Your tasks:
A – In the post about LED lighting for freshwater tanks, what dominant wavelength is listed for deep blue?
B – According to the post about LED lighting for freshwater tanks, why does the writer consider LED the true path? Explain in one to three sentences.

Article:
## START

My biggest beef is to what I consider critical info is light spectra for various LEDS. And I mean many, not just a few exotic (i.e. expensive) "chips"

Yes I believe LED is the true path, mostly due to the fact that it is easy targeting light bands w/ less "waste" and of course maintenance/equip
costs and failures and TCO including pollution/energy consumption. I could be wrong on some of this.. but "the writing seems to be on the wall" at this time

my biggest problem is "we" in the freshwater arena seem to be the orphan child.. Now adapting "crop lights" to the freshwater tank seems like it is an easy solution except
for 1)current cost 2)anesthetics as in I don't want a red tank.. ;)

Between "blistering blue" (unnecessary for a freshwater shallow tank AFAIKT) and this;
[h=1]TaoTronics TT-GL05 Red Blue Orange 90W (45*3W, 135W Theoretically) UFO LED Plant Grow Light Panel 7:1:1 for Hydroponic and Flowering[/h]The
"in-between" trade off of LED choices is fairly limited (at least so far)

I guess the big question in LED freshwater (for me) is the compromise between blue PAR plus red PAR plus enough in-between to make it "pleasing to the eye" is not so easily researched except by hit and miss..

Any suggestions?? Including known chips at a reasonable price range w/ high red/blue/ PAR and a "neutral" color?

My "holy grail" for awhile there was the Epistar 30w chip w/ red/blue LED and phosphor doping to create warm white but I've found 1)no good way to buy or identify it 2)light spectrum analysis.. (BTW: an FYI anything w/ "phosphors" will degrade over time making doping not so perfect)

Maybe this is more of a rant based on lack of info and large discrepancies in costs and/or the need to mix and match "stuff".. I don't expect "cheap" but I also don't expect to pay $300 for $30 worth of LEDS...

As it is I'm currently thinking about scrapping the LED idea and just getting some HO CFL's with known spectra.. of course even there I need to mix and match.. and I really, really hate ballasts (internal or external. to me they all are "cheap" and prone to failure).. ;)
 
Am I missing something as to an edit your post function???
Anyways for the techy types and an interesting FYI:
http://www.mouser.com/new/osram/osram-OstarStage/
Specifications
  • Dominant wavelength: 625nm (red);
    527nm (true green); 453nm (deep blue)

## END

Excerpted data:
## START

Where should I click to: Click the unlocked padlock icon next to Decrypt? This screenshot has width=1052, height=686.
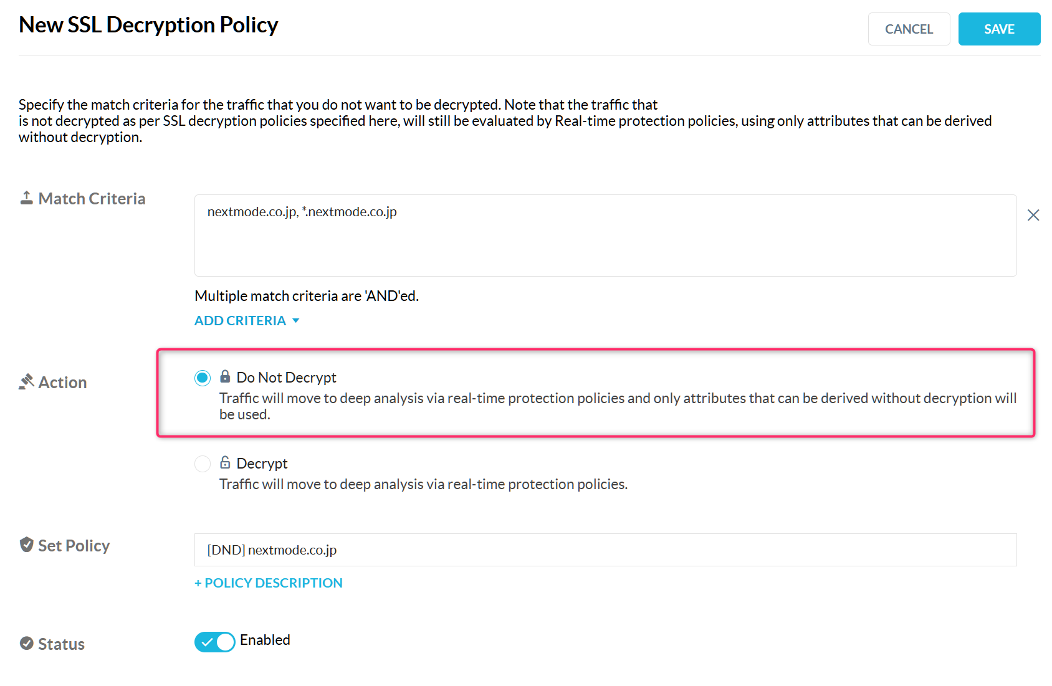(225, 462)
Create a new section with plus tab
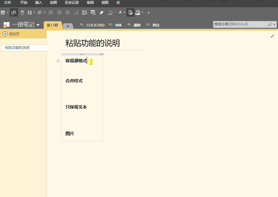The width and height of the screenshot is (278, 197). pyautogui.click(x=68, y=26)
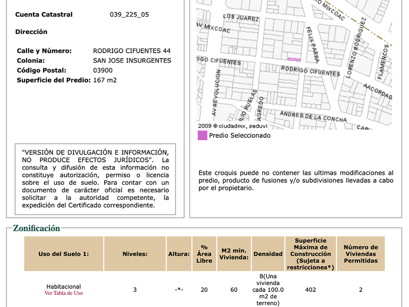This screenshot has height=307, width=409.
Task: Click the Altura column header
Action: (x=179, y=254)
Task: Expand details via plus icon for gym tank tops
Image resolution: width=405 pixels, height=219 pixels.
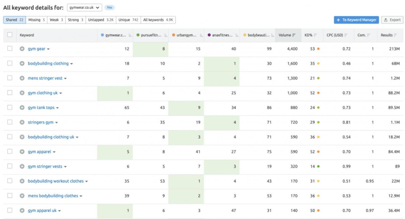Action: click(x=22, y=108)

## END
## START

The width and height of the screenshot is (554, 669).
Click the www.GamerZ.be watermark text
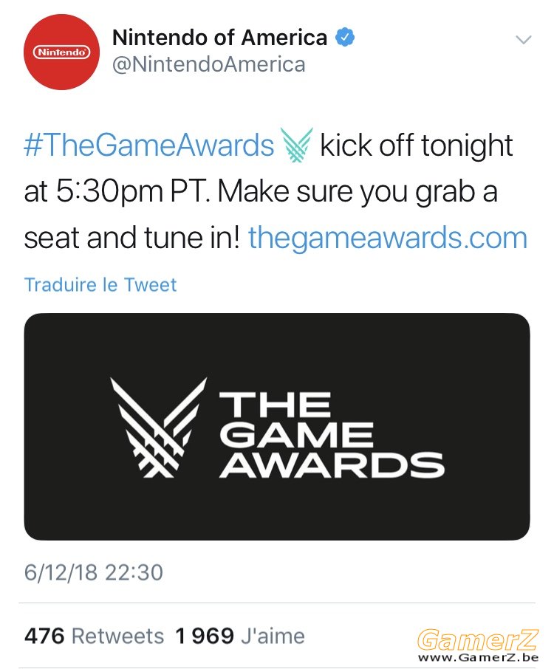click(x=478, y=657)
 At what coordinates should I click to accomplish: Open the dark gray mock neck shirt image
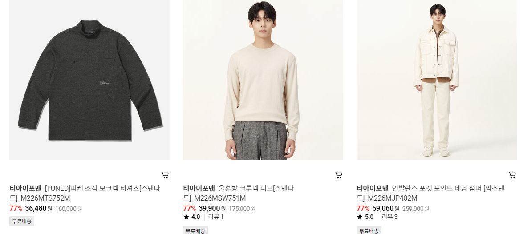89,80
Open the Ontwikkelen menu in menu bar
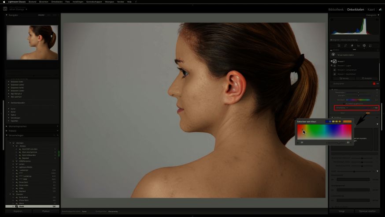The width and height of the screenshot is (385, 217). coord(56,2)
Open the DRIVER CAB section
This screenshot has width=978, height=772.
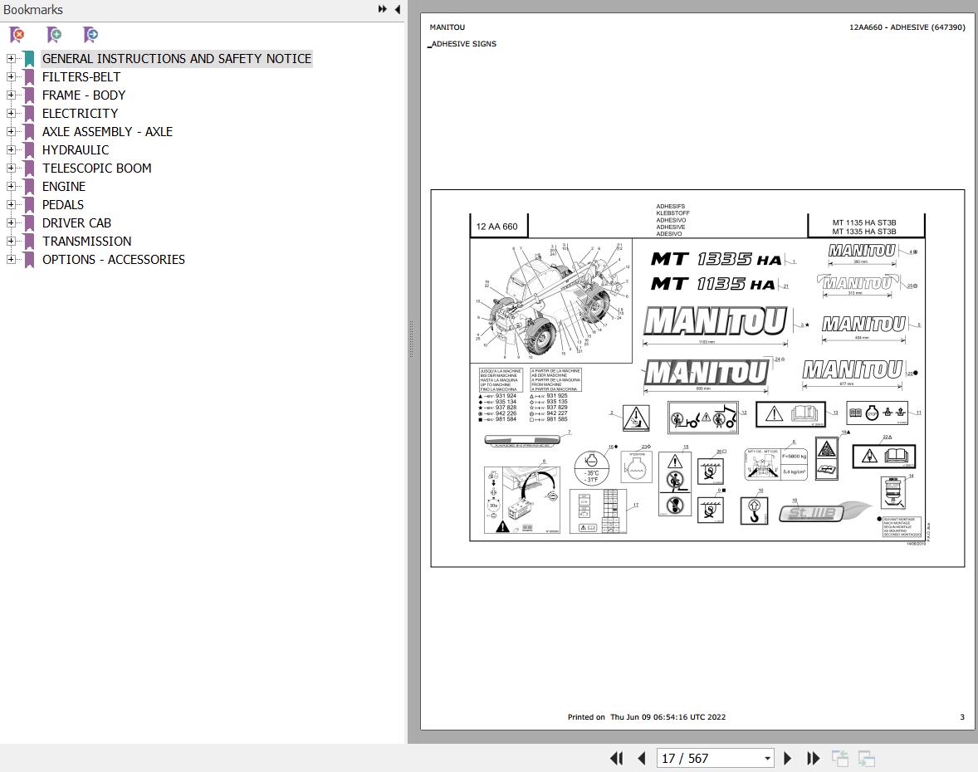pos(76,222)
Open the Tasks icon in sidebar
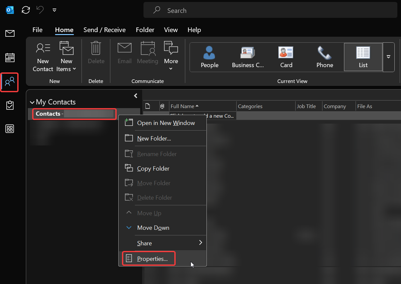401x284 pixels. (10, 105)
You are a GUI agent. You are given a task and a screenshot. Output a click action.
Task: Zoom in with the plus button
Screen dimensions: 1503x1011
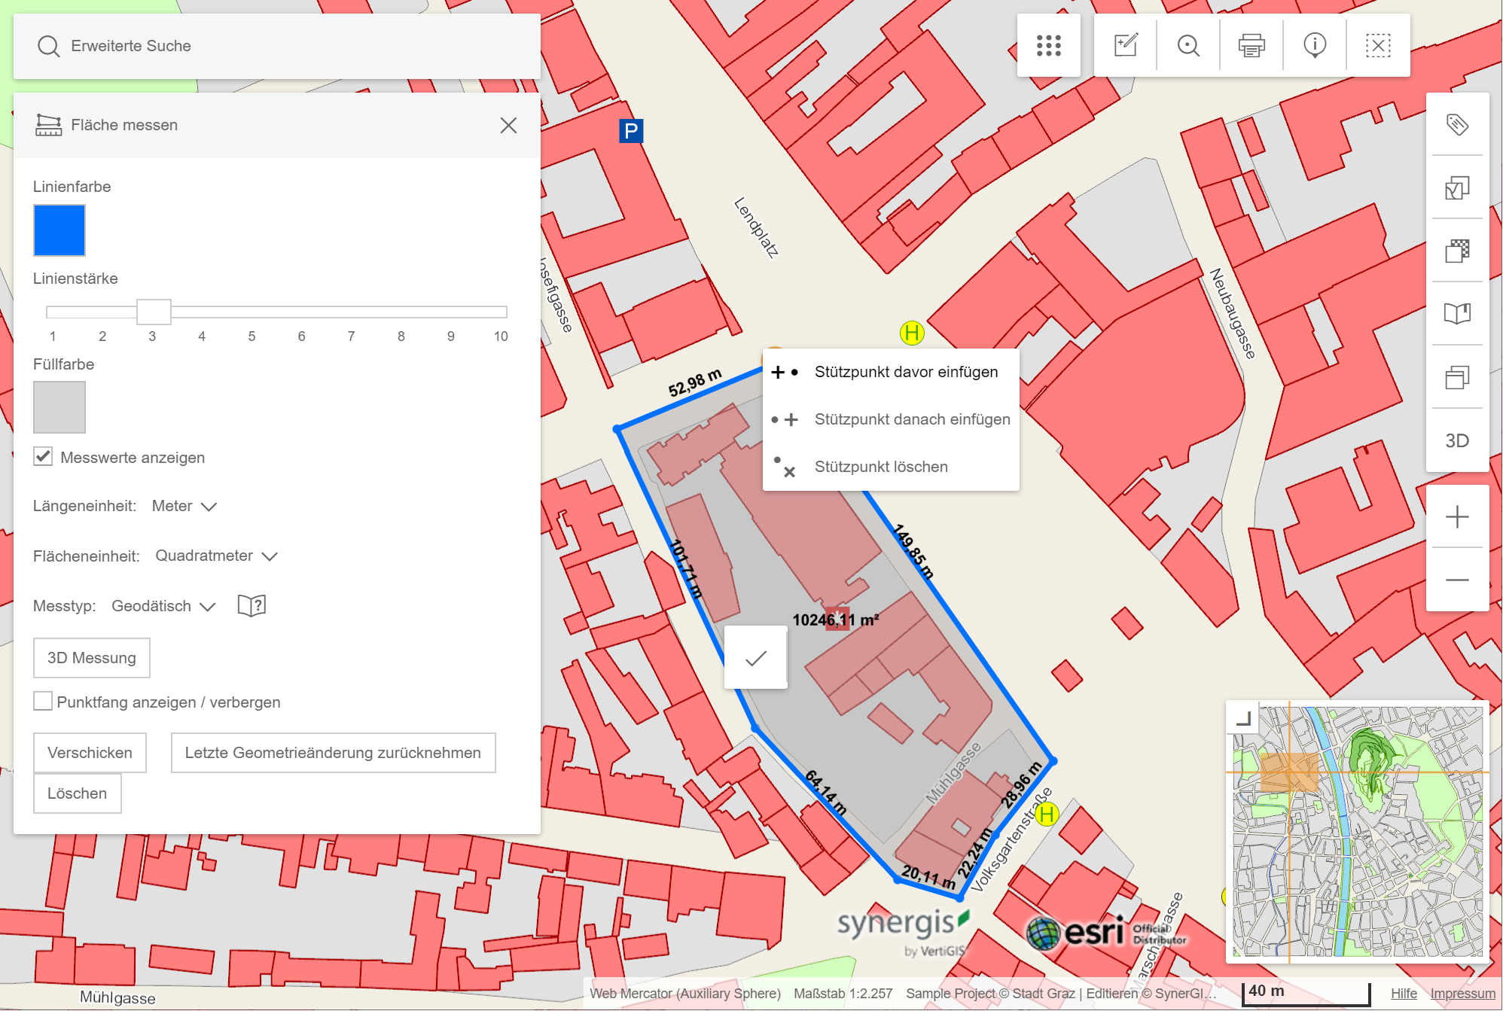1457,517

## END

Exercise solutions:
A – 453nm

B – The writer believes LED is the true path mainly because it makes it easy to target specific light bands with less waste. Other reasons are maintenance and equipment costs, failures, and total cost of ownership, including pollution and energy consumption.